Reproduce the listing below word for word, keeping every line unchanged and in its original order.
• • • •
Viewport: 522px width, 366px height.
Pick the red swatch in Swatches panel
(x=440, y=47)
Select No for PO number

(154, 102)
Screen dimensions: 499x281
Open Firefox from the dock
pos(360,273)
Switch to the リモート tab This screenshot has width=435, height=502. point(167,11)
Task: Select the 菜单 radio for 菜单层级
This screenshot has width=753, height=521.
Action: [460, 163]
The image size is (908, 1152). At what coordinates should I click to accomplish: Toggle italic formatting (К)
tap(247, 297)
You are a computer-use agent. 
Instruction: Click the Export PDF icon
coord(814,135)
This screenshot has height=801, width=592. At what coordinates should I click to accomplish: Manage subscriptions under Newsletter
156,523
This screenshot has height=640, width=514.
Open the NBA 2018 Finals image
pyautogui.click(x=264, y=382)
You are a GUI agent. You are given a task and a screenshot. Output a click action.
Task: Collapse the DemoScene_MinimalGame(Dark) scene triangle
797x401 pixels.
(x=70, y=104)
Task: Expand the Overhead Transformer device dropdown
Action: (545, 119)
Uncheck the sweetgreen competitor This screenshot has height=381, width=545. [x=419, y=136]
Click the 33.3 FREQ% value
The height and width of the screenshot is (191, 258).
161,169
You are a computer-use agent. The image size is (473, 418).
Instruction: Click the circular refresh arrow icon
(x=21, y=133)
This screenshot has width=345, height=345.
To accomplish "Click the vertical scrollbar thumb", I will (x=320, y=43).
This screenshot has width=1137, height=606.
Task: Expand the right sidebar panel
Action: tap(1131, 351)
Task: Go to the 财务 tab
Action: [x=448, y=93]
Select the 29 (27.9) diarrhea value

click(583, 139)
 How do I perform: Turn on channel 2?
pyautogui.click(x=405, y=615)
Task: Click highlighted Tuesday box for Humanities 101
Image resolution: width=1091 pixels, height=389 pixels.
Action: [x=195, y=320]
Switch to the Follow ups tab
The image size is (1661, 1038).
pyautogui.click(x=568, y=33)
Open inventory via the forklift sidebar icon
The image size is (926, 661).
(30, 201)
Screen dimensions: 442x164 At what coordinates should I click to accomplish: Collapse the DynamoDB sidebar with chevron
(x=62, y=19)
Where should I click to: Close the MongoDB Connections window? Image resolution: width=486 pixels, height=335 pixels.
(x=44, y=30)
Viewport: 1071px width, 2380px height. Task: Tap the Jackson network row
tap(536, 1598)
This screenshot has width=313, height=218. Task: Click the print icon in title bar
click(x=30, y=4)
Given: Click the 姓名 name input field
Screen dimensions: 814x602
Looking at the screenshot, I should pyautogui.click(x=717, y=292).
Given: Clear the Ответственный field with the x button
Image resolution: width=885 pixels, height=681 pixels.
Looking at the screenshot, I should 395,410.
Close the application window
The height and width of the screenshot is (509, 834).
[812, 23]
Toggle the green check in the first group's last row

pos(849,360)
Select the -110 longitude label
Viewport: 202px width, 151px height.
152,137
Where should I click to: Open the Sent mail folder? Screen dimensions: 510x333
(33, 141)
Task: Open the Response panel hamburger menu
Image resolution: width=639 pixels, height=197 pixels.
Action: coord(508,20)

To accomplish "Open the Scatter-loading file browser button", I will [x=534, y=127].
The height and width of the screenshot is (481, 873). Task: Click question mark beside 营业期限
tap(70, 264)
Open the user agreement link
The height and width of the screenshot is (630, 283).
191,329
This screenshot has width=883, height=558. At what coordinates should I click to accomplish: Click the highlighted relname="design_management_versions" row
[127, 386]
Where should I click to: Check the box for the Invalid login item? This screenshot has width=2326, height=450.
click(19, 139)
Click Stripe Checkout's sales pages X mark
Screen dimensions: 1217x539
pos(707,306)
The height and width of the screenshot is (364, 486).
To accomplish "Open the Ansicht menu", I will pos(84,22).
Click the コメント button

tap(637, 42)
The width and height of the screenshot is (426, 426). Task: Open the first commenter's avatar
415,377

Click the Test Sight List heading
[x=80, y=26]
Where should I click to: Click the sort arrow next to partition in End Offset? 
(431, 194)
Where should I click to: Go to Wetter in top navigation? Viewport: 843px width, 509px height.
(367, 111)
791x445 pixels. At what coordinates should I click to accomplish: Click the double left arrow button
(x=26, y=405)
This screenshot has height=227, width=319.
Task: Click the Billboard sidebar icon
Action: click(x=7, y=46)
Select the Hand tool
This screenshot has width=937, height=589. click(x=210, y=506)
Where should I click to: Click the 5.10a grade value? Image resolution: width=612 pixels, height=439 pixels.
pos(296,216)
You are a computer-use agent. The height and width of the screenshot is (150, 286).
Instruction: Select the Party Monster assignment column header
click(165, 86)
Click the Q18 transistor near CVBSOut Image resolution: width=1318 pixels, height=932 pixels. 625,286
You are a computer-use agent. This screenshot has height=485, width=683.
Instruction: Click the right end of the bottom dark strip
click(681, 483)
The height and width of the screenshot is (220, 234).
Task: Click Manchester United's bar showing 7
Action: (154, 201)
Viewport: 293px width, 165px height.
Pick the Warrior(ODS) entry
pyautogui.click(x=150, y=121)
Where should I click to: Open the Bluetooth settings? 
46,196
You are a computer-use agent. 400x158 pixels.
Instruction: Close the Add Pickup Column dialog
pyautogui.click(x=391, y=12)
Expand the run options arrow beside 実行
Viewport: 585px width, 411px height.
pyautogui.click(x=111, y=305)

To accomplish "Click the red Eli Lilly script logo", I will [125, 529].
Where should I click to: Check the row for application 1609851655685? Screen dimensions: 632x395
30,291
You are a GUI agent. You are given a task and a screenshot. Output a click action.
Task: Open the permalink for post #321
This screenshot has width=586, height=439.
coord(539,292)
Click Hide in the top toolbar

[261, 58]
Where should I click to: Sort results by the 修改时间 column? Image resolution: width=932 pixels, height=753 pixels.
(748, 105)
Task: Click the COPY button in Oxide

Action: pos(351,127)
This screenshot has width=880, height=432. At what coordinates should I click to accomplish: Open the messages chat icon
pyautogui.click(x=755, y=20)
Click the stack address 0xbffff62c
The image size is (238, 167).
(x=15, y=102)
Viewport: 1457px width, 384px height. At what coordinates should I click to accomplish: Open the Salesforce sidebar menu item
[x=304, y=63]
• • • •
◆ **RESPONSE TO THIS EXERCISE**:
Viewport: 522px width, 366px height.
Pick the red swatch in Swatches panel
(x=440, y=47)
Select No for PO number

(154, 102)
Screen dimensions: 499x281
Open Firefox from the dock
pos(360,273)
Switch to the リモート tab This screenshot has width=435, height=502. point(167,11)
Task: Select the 菜单 radio for 菜单层级
This screenshot has width=753, height=521.
Action: [460, 163]
The image size is (908, 1152). At what coordinates should I click to accomplish: Toggle italic formatting (К)
tap(247, 297)
You are a computer-use agent. 
Instruction: Click the Export PDF icon
coord(814,135)
This screenshot has height=801, width=592. At what coordinates should I click to accomplish: Manage subscriptions under Newsletter
156,523
This screenshot has height=640, width=514.
Open the NBA 2018 Finals image
pyautogui.click(x=264, y=382)
You are a GUI agent. You are given a task and a screenshot. Output a click action.
Task: Collapse the DemoScene_MinimalGame(Dark) scene triangle
797x401 pixels.
(x=70, y=104)
Task: Expand the Overhead Transformer device dropdown
Action: (545, 119)
Uncheck the sweetgreen competitor This screenshot has height=381, width=545. [x=419, y=136]
Click the 33.3 FREQ% value
The height and width of the screenshot is (191, 258).
161,169
You are a computer-use agent. The image size is (473, 418).
Instruction: Click the circular refresh arrow icon
(x=21, y=133)
This screenshot has width=345, height=345.
To accomplish "Click the vertical scrollbar thumb", I will (x=320, y=43).
This screenshot has width=1137, height=606.
Task: Expand the right sidebar panel
Action: tap(1131, 351)
Task: Go to the 财务 tab
Action: [x=448, y=93]
Select the 29 (27.9) diarrhea value

click(583, 139)
 How do I perform: Turn on channel 2?
pyautogui.click(x=405, y=615)
Task: Click highlighted Tuesday box for Humanities 101
Image resolution: width=1091 pixels, height=389 pixels.
Action: [x=195, y=320]
Switch to the Follow ups tab
The image size is (1661, 1038).
pyautogui.click(x=568, y=33)
Open inventory via the forklift sidebar icon
The image size is (926, 661).
(30, 201)
Screen dimensions: 442x164 At what coordinates should I click to accomplish: Collapse the DynamoDB sidebar with chevron
(x=62, y=19)
Where should I click to: Close the MongoDB Connections window? Image resolution: width=486 pixels, height=335 pixels.
(x=44, y=30)
Viewport: 1071px width, 2380px height. Task: Tap the Jackson network row
tap(536, 1598)
This screenshot has width=313, height=218. Task: Click the print icon in title bar
click(x=30, y=4)
Given: Click the 姓名 name input field
Screen dimensions: 814x602
Looking at the screenshot, I should pyautogui.click(x=717, y=292).
Given: Clear the Ответственный field with the x button
Image resolution: width=885 pixels, height=681 pixels.
Looking at the screenshot, I should 395,410.
Close the application window
The height and width of the screenshot is (509, 834).
[812, 23]
Toggle the green check in the first group's last row

pos(849,360)
Select the -110 longitude label
Viewport: 202px width, 151px height.
152,137
Where should I click to: Open the Sent mail folder? Screen dimensions: 510x333
(33, 141)
Task: Open the Response panel hamburger menu
Image resolution: width=639 pixels, height=197 pixels.
Action: coord(508,20)

To accomplish "Open the Scatter-loading file browser button", I will [x=534, y=127].
The height and width of the screenshot is (481, 873). Task: Click question mark beside 营业期限
tap(70, 264)
Open the user agreement link
The height and width of the screenshot is (630, 283).
191,329
This screenshot has width=883, height=558. At what coordinates should I click to accomplish: Click the highlighted relname="design_management_versions" row
[127, 386]
Where should I click to: Check the box for the Invalid login item? This screenshot has width=2326, height=450.
click(19, 139)
Click Stripe Checkout's sales pages X mark
Screen dimensions: 1217x539
pos(707,306)
The height and width of the screenshot is (364, 486).
To accomplish "Open the Ansicht menu", I will pos(84,22).
Click the コメント button

tap(637, 42)
The width and height of the screenshot is (426, 426). Task: Open the first commenter's avatar
415,377

Click the Test Sight List heading
[x=80, y=26]
Where should I click to: Click the sort arrow next to partition in End Offset? 
(431, 194)
Where should I click to: Go to Wetter in top navigation? Viewport: 843px width, 509px height.
(367, 111)
791x445 pixels. At what coordinates should I click to accomplish: Click the double left arrow button
(x=26, y=405)
This screenshot has height=227, width=319.
Task: Click the Billboard sidebar icon
Action: click(x=7, y=46)
Select the Hand tool
This screenshot has width=937, height=589. click(x=210, y=506)
Where should I click to: Click the 5.10a grade value? Image resolution: width=612 pixels, height=439 pixels.
pos(296,216)
You are a computer-use agent. The height and width of the screenshot is (150, 286).
Instruction: Select the Party Monster assignment column header
click(165, 86)
Click the Q18 transistor near CVBSOut Image resolution: width=1318 pixels, height=932 pixels. 625,286
You are a computer-use agent. This screenshot has height=485, width=683.
Instruction: Click the right end of the bottom dark strip
click(681, 483)
The height and width of the screenshot is (220, 234).
Task: Click Manchester United's bar showing 7
Action: (154, 201)
Viewport: 293px width, 165px height.
Pick the Warrior(ODS) entry
pyautogui.click(x=150, y=121)
Where should I click to: Open the Bluetooth settings? 
46,196
You are a computer-use agent. 400x158 pixels.
Instruction: Close the Add Pickup Column dialog
pyautogui.click(x=391, y=12)
Expand the run options arrow beside 実行
Viewport: 585px width, 411px height.
pyautogui.click(x=111, y=305)

To accomplish "Click the red Eli Lilly script logo", I will [125, 529].
Where should I click to: Check the row for application 1609851655685? Screen dimensions: 632x395
30,291
You are a GUI agent. You are given a task and a screenshot. Output a click action.
Task: Open the permalink for post #321
This screenshot has width=586, height=439.
coord(539,292)
Click Hide in the top toolbar

[261, 58]
Where should I click to: Sort results by the 修改时间 column? Image resolution: width=932 pixels, height=753 pixels.
(748, 105)
Task: Click the COPY button in Oxide

Action: pos(351,127)
This screenshot has width=880, height=432. At what coordinates should I click to accomplish: Open the messages chat icon
pyautogui.click(x=755, y=20)
Click the stack address 0xbffff62c
The image size is (238, 167).
(x=15, y=102)
Viewport: 1457px width, 384px height. At what coordinates should I click to accomplish: Open the Salesforce sidebar menu item
[x=304, y=63]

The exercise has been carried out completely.